As in, there is no clarity of vision or purpose, nothing to really excite people.
Jon: I found her campaign pretty exciting, thought her energy in set-piece situations, like her kickoff speech, hearings, and debate No. 1, was pretty great. She just made a lot of errors, like going back and forth on Bernie’s health-care plan like four times — ripping off the Band-Aid, reapplying it, ripping it off again.
Ben: True, she did seem more promising at the beginning. And no doubt she’s great in hearings.
Ed: On paper, she had a good electability argument, and, as I noted earlier, she had a solid nomination strategy and did have that one good debate moment. And yeah, Jon’s right, her campaign started well. My doubts about her initially mostly involved her meh reputation here in California. Never quite seen a candidate who keeps winning elections over and over instill so little joy in her voters.

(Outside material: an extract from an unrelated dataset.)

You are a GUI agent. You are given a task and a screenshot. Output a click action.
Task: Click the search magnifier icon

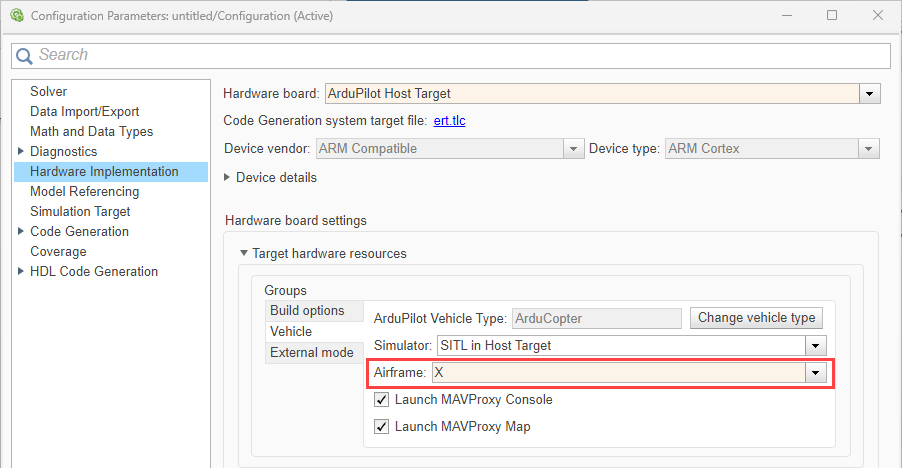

But then I guess that was true of John Kerry, who did nearly get to be president.
Ben: Seems true of many presidential candidates, in fact.
Ed: Anyway, I think we can agree that things went wrong, and yeah, the unforced errors on M4A seemed to be important. They were almost comically inept.
Jon: By the time she was calling for Twitter to suspend Trump, I was just face-palming.
Ed: To this day, I don’t understand what that was about.
Jon: People hate Trump’s tweets? So they decided to turn that into a proposal? I dunno.
Ben: If Harris’s campaign does flame out, as it seems on its way to doing, could you see her as a formidable candidate in a future presidential election?
Jon: Well, she could definitely be veep. Probably the front-runner if a white guy gets nominated. She might have trouble attracting donors and campaign talent to another race, though.
Ed: She’s 55, which means under the new Bernie/Biden age rules, she’s got at least five more cycles to think about it. Harris ’36!
Ben: Haha.
Ed: Damn, she could f- - -ing move to Iowa for real and run for the Senate there, maybe against a 100-year-old Chuck Grassley!